> **Work required**
Within the material below, count how many lines contain "column". Answer with only that number.

> **Extracted records**

+---+

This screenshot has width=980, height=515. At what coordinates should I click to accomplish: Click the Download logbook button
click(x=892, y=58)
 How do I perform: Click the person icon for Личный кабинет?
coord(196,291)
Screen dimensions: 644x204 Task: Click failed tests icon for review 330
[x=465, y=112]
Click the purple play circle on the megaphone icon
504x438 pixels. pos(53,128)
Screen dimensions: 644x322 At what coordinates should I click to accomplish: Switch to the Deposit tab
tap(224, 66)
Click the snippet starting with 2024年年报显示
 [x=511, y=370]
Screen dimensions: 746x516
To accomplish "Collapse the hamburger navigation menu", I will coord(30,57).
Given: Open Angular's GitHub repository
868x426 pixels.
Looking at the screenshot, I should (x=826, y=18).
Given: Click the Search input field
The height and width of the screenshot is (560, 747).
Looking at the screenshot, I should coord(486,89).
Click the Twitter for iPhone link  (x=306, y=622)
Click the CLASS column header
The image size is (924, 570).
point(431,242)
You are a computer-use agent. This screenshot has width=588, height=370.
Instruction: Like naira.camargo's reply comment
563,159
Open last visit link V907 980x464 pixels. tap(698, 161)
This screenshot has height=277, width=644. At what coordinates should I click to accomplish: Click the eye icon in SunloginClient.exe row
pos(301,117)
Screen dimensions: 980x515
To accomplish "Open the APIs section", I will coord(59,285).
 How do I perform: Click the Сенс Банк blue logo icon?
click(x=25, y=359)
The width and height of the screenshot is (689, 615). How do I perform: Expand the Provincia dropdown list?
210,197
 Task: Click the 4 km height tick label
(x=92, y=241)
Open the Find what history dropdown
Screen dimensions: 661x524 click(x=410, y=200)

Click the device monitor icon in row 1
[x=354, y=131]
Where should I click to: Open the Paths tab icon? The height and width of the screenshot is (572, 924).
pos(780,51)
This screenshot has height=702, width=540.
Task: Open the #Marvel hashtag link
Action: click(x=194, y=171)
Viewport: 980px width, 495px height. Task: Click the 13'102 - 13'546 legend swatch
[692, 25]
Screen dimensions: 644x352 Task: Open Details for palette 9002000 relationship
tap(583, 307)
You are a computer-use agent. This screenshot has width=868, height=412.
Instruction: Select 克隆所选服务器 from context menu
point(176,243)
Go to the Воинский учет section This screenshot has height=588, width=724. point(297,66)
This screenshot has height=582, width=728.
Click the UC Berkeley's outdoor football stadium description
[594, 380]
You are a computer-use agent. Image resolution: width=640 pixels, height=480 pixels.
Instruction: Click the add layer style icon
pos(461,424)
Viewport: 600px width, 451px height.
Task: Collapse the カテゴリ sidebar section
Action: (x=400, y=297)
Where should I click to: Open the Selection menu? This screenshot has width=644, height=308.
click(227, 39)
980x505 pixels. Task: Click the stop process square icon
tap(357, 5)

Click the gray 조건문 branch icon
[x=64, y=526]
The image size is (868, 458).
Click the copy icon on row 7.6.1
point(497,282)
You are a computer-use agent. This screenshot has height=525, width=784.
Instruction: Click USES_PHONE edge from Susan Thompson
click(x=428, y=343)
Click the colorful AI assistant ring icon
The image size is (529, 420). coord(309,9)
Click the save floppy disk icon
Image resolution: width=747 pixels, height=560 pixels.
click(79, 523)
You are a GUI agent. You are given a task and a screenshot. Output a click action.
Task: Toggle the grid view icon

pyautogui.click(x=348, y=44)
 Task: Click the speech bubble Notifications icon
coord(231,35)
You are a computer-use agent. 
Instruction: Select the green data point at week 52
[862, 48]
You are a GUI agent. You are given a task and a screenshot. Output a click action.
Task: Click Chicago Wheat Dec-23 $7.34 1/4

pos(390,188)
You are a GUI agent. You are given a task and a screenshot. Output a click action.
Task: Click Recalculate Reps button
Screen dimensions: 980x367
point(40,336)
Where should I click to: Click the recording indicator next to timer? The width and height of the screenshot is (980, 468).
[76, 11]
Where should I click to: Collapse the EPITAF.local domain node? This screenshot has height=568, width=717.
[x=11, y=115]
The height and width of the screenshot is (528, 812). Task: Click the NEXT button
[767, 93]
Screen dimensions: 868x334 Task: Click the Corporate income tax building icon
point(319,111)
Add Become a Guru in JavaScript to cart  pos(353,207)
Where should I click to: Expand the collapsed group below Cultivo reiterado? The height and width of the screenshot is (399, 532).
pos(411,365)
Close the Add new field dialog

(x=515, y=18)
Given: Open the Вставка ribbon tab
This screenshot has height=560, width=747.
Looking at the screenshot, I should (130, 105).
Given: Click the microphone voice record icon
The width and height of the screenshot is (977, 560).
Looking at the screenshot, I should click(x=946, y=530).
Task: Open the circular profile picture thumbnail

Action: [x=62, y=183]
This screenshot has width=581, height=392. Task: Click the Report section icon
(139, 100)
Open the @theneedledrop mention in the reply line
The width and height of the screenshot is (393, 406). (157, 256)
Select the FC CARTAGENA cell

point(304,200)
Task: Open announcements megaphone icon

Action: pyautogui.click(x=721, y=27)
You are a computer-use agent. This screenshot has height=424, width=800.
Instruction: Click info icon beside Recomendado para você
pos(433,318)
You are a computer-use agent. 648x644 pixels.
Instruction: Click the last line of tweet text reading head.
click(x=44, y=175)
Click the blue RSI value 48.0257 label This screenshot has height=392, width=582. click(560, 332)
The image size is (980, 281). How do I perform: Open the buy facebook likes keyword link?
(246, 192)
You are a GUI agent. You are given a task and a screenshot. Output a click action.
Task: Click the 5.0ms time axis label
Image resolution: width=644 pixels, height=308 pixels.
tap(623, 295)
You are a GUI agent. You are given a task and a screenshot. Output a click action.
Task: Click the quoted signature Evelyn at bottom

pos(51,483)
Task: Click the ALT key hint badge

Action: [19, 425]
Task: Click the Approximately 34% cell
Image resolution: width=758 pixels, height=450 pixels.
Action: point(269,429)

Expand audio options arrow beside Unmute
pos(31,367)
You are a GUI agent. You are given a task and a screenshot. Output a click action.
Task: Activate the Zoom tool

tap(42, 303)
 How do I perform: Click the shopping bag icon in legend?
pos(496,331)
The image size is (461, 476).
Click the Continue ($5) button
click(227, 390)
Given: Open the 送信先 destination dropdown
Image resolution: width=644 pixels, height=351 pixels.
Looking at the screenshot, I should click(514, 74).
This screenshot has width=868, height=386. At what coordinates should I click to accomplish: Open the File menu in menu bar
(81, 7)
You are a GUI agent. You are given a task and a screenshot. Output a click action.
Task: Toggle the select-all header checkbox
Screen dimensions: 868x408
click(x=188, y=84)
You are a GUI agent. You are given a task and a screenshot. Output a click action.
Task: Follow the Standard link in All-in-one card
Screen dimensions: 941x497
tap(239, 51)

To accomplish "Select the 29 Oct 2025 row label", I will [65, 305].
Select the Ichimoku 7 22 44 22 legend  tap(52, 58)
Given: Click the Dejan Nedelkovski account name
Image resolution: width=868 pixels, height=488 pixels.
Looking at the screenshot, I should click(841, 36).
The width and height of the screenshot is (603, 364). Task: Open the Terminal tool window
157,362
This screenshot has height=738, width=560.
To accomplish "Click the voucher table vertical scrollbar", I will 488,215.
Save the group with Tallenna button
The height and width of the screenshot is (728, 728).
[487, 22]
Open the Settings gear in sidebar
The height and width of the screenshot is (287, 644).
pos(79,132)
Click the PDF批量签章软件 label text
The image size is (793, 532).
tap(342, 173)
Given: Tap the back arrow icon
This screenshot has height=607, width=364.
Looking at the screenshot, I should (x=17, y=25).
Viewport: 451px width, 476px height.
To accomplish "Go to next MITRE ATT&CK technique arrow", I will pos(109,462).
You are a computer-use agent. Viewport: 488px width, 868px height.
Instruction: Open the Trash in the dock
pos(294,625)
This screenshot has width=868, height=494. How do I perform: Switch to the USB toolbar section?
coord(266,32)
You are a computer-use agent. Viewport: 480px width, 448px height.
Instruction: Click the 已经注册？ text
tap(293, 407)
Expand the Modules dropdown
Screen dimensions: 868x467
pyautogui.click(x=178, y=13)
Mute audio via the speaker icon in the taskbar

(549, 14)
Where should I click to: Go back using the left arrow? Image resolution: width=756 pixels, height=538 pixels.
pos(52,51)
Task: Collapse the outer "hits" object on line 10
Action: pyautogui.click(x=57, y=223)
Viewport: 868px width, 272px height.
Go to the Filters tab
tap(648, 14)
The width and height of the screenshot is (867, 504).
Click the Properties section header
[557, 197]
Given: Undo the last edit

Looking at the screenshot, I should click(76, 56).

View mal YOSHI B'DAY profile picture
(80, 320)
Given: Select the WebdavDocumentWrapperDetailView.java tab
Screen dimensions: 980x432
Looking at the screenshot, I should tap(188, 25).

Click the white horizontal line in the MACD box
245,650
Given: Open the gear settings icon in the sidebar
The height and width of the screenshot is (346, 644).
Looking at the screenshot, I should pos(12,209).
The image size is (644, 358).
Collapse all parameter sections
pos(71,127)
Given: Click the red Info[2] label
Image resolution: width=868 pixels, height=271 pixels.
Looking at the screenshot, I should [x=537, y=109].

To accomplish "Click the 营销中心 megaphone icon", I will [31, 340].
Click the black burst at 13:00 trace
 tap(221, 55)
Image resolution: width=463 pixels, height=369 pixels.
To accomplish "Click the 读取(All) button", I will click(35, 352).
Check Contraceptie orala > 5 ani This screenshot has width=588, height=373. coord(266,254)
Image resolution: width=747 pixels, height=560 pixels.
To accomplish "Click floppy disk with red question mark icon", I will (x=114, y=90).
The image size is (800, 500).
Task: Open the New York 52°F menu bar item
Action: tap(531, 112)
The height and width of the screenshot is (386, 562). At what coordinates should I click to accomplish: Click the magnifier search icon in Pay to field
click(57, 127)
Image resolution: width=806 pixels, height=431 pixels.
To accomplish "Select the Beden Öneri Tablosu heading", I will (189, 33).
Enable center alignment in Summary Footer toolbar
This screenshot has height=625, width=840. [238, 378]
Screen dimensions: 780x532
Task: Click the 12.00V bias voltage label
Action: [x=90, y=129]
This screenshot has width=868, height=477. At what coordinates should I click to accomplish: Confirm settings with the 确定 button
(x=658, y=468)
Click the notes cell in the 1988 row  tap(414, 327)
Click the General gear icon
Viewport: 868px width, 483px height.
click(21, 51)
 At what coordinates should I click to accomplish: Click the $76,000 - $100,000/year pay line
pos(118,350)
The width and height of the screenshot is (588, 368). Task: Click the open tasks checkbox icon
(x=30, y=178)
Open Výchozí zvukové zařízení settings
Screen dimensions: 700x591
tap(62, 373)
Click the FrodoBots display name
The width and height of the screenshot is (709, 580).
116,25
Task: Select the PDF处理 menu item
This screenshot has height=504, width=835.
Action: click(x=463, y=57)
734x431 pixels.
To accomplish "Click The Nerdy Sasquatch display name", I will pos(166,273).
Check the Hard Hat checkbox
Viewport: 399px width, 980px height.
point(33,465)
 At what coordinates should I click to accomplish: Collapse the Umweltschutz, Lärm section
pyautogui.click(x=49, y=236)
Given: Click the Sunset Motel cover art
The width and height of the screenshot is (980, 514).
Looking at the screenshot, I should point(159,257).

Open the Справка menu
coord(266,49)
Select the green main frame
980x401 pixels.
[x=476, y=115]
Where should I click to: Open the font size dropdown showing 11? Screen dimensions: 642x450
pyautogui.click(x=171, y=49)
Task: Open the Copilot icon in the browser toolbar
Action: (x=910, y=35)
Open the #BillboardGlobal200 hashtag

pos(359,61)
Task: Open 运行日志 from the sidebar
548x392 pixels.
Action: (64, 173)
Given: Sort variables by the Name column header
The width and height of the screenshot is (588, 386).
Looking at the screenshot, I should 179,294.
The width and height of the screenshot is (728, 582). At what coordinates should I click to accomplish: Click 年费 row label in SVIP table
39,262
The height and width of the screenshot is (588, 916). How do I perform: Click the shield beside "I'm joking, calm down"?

+---+

> **Final answer**
2